**DOCUMENT SEGMENT:**
* * *

As you read this (thanks for that, by the way), the 2026 Winter Olympics are underway, with women’s hockey among the events that get going before the opening ceremony Friday night, Italy time.
Plenty of UMD flavor in the hockey tournaments, especially on the women’s side of things.
Oh, and UMD hosts its final scheduled weekend of hockey doubleheaders at Amsoil Arena this weekend.
9 THOUGHTS
1. UMD is well-represented in this year’s women’s hockey Olympic tournament. The Bulldogs have four players on Sweden, including current UMD forward Thea Johansson and defender Ida Karlsson. Former UMD goalies Emma Soderberg and Tindra Holm are also on Team Sweden. Future UMD Athletic Hall of Fame inductee Jocelyne Larocque is back on the Canadian blue line for one more shot at a gold medal. Former Bulldogs Katrina Mrazova (Czechia) and Lara Stalder (Switzerland) are back in the Olympics, and former UMD co-captain Nina Jobst-Smith (Germany) made her Olympic debut Thursday morning, scoring the only goal for Germany as Sweden won 4-1.
If that’s not enough, the UMD women’s program has ties on a few coaching staffs. Hall of Famer Caroline Ouelette is an assistant coach with Team Canada, Saara Kivenmäki (formerly Tuominen) is on Finland’s coaching staff, Satu Kiipeli is team leader for Finland, and Jennifer Harss is the strength coach for Germany.

* * *

**COMPLETE THE FOLLOWING:**
**1.** Turn the paragraph of the Olympic hockey text that begins "If that's not enough" into a short list that keeps its main facts.
**2.** Copy the entries between the lines holding "Given: Click the blank drawing canvas" and "pos(71,246)", inclusive, and leave the pictures out.
The hockey text and the entries that follow it are unrelated material.

* * *

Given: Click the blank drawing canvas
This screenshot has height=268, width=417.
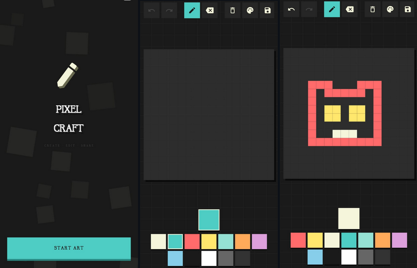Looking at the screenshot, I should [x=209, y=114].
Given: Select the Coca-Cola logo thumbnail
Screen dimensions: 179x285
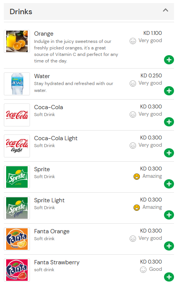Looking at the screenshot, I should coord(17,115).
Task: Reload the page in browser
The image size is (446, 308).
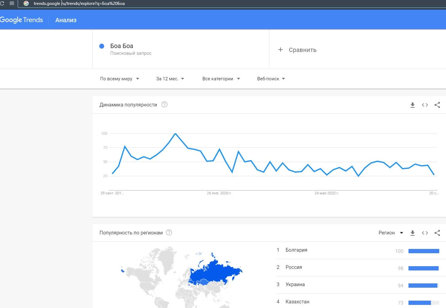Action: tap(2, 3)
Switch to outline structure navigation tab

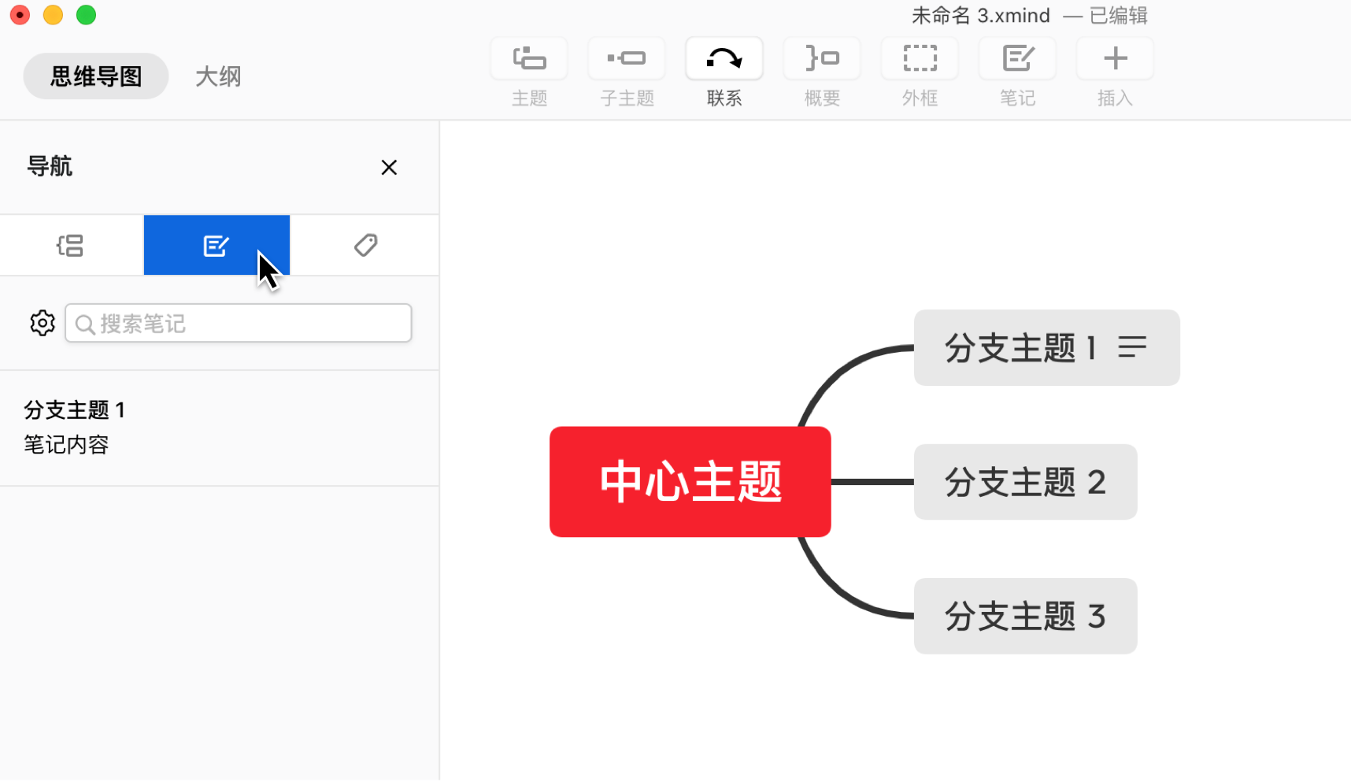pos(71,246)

* * *

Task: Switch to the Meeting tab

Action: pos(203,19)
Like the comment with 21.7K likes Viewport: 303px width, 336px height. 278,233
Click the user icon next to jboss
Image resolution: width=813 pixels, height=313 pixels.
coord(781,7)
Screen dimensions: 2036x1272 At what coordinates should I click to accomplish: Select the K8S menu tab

* * *

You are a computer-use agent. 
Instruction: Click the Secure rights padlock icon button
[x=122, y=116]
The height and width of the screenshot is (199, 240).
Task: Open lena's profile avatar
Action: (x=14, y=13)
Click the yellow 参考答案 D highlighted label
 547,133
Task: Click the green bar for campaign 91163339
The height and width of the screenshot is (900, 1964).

* * *

**SOLUTIONS TO EACH TASK:**
**1.**
UMD women's program ties to Olympic coaching staffs:
- Caroline Ouelette (Hall of Famer): assistant coach, Team Canada
- Saara Kivenmäki (formerly Tuominen): Finland's coaching staff
- Satu Kiipeli: team leader, Finland
- Jennifer Harss: strength coach, Germany

**2.**
Given: Click the blank drawing canvas
This screenshot has height=268, width=417.
Looking at the screenshot, I should [x=209, y=114].
Given: Select the Coca-Cola logo thumbnail
Screen dimensions: 179x285
Looking at the screenshot, I should coord(17,115).
Task: Reload the page in browser
The image size is (446, 308).
Action: tap(2, 3)
Switch to outline structure navigation tab

pos(71,246)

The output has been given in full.